De Vita C, Berni Canani F, Cirillo B, Della Rotonda G M, Berni Canani R
Divisione O.R.L., Azienda Ospedaliera Santobono.
Acta Otorhinolaryngol Ital. 1996 Oct;16(5):407-11.
In children, gastroesophageal reflux (GER) plays an important role in both acute and chronic upper airway disorders including stridor, chronic cough, recurrent upper respiratory infections, obstructive apnea, laryngospasm, and wheezing. Diagnosis may prove difficult unless there is reason to suspect GER and one is aware of the concept of "silent" GER. This paper presents our experience with chronic and/or recurrent respiratory disorders of uncertain origin and without gastrointestinal symptoms in children. Thirty-two pediatric patients with upper respiratory symptoms were evaluated. Out-patient 24-hour intraesophageal pH was monitored and 56% of the patients underwent pharyngo-laryngeal fibroscopy. The patients were divided into two subgroups: Group A (18 patients < 6 months of age) and Group B (14 patients > 6 months). All the patients tested positive for GER with a mean Reflux Index of 21.5. The most common symptoms in Group A were apnea-cianosis and stridor while they were chronic cough for group B. The present study confirms the association between GER and respiratory disease and between GER respiratory-related symptoms and patient age. Emphasis is placed on the importance of otolaryngological diagnostic procedures and 24-hour pH-gastroesophageal monitoring in evaluating patients with respiratory disorders related to silent GER.

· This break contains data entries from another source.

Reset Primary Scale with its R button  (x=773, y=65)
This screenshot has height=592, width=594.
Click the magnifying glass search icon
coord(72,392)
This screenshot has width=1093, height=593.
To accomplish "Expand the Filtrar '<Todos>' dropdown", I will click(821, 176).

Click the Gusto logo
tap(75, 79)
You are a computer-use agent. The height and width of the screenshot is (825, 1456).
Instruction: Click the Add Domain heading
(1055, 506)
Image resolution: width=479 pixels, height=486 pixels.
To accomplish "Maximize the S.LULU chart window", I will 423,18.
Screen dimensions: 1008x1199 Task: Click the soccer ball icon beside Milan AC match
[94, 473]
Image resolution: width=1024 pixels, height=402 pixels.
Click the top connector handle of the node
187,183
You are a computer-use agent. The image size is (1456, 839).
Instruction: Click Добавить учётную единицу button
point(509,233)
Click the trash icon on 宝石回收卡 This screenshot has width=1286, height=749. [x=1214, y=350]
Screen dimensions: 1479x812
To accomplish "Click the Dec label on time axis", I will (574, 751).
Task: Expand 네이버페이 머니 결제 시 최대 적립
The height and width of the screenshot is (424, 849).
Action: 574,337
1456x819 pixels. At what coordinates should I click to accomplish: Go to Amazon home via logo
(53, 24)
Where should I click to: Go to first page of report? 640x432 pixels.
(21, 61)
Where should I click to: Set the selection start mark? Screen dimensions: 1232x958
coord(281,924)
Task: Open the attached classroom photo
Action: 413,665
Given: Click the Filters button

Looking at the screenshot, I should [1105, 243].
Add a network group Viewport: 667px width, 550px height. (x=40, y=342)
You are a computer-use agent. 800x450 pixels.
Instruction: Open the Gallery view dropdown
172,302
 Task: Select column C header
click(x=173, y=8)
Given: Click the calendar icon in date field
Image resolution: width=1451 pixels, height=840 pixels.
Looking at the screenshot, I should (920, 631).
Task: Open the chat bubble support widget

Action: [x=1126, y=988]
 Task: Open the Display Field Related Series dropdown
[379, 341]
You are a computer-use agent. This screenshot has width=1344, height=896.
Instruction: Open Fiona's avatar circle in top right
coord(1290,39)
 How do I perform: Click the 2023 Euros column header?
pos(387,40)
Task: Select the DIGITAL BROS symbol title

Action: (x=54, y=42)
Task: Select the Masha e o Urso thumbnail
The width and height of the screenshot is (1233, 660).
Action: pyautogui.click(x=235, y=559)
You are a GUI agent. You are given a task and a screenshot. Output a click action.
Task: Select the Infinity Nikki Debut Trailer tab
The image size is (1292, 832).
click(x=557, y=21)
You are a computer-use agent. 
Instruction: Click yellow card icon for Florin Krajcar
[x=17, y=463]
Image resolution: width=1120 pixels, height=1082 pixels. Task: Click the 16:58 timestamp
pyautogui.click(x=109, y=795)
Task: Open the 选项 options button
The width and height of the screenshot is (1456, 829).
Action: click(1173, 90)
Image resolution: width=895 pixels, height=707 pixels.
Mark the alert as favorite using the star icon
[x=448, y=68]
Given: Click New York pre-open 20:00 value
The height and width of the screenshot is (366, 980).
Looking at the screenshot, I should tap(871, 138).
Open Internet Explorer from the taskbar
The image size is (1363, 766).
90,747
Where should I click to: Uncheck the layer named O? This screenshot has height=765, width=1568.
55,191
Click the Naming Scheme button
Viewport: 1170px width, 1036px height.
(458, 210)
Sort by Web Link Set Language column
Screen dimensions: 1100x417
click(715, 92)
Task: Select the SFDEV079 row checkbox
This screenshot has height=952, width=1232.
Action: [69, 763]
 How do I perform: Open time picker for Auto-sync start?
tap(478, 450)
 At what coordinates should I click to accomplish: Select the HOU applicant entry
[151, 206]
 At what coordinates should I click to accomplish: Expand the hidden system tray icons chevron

在儿童中,胃食管反流(GER)在急慢性上气道疾病中都起着重要作用,这些疾病包括喘鸣、慢性咳嗽、反复上呼吸道感染、阻塞性呼吸暂停、喉痉挛和喘息。除非有理由怀疑GER且了解“隐性”GER的概念,否则诊断可能会很困难。本文介绍了我们对儿童中病因不明且无胃肠道症状的慢性和/或反复呼吸道疾病的经验。对32例有上呼吸道症状的儿科患者进行了评估。对门诊患者进行了24小时食管内pH监测,56%的患者接受了咽喉纤维镜检查。患者被分为两个亚组:A组(18例年龄小于6个月)和B组(14例年龄大于6个月)。所有患者GER检测均呈阳性,平均反流指数为21.5。A组最常见的症状是呼吸暂停-发绀和喘鸣,而B组是慢性咳嗽。本研究证实了GER与呼吸系统疾病之间以及GER相关呼吸道症状与患者年龄之间的关联。强调了耳鼻喉科诊断程序和24小时pH值-胃食管监测在评估与隐性GER相关的呼吸系统疾病患者中的重要性。